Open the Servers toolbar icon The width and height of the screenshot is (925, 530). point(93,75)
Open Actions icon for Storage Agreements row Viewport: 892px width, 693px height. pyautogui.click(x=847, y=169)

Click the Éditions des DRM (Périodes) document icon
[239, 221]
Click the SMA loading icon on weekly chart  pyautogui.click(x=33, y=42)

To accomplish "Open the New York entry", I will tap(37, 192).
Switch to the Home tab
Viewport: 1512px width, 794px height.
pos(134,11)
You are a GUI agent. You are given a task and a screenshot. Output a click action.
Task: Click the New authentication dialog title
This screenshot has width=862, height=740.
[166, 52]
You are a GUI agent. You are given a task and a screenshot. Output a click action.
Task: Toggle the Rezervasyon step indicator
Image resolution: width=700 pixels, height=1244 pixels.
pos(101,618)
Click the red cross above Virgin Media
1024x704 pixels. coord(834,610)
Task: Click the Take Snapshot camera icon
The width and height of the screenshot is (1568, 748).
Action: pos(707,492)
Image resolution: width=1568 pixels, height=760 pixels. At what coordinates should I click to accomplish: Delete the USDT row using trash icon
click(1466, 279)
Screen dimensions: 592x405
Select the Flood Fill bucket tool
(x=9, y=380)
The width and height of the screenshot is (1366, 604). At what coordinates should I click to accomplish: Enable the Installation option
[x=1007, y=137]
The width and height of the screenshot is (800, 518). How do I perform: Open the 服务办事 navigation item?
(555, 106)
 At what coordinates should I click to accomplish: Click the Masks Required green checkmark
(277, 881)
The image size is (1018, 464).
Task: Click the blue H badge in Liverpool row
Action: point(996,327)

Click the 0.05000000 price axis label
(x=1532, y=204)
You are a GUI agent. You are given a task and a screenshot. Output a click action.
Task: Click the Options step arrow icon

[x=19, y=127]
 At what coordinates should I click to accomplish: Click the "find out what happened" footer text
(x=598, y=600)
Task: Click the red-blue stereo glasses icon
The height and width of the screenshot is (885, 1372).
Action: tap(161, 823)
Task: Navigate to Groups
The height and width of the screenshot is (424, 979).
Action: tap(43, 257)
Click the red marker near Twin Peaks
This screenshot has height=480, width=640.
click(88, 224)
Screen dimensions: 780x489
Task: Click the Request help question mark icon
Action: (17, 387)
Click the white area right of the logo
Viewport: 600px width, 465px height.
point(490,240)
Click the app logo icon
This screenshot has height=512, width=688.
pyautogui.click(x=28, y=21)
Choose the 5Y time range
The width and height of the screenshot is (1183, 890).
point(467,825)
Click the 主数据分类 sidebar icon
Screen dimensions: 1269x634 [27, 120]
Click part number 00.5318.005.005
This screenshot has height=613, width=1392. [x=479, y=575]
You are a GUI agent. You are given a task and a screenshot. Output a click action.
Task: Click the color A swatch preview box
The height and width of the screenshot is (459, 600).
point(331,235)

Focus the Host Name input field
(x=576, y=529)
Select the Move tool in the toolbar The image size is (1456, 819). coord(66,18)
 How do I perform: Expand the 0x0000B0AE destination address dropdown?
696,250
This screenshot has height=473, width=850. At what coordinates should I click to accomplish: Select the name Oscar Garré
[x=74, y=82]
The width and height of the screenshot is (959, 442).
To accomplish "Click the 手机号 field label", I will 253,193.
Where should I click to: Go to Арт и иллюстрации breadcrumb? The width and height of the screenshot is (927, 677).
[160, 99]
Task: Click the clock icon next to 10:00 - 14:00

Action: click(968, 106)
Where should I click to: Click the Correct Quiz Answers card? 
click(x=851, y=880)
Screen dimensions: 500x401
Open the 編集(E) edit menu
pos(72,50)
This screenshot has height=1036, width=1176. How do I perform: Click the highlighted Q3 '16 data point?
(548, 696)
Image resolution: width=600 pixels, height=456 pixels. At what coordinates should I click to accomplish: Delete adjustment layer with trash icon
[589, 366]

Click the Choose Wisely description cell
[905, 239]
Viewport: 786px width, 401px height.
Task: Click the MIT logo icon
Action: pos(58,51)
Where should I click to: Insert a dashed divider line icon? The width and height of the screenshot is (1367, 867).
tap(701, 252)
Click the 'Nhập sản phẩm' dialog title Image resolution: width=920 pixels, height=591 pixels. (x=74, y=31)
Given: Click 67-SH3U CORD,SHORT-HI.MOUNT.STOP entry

→ Your instructions
Which lines of the material contain the string "toolbar"? List each of them.

→ Written solution
Open the Servers toolbar icon The width and height of the screenshot is (925, 530). point(93,75)
Select the Move tool in the toolbar The image size is (1456, 819). coord(66,18)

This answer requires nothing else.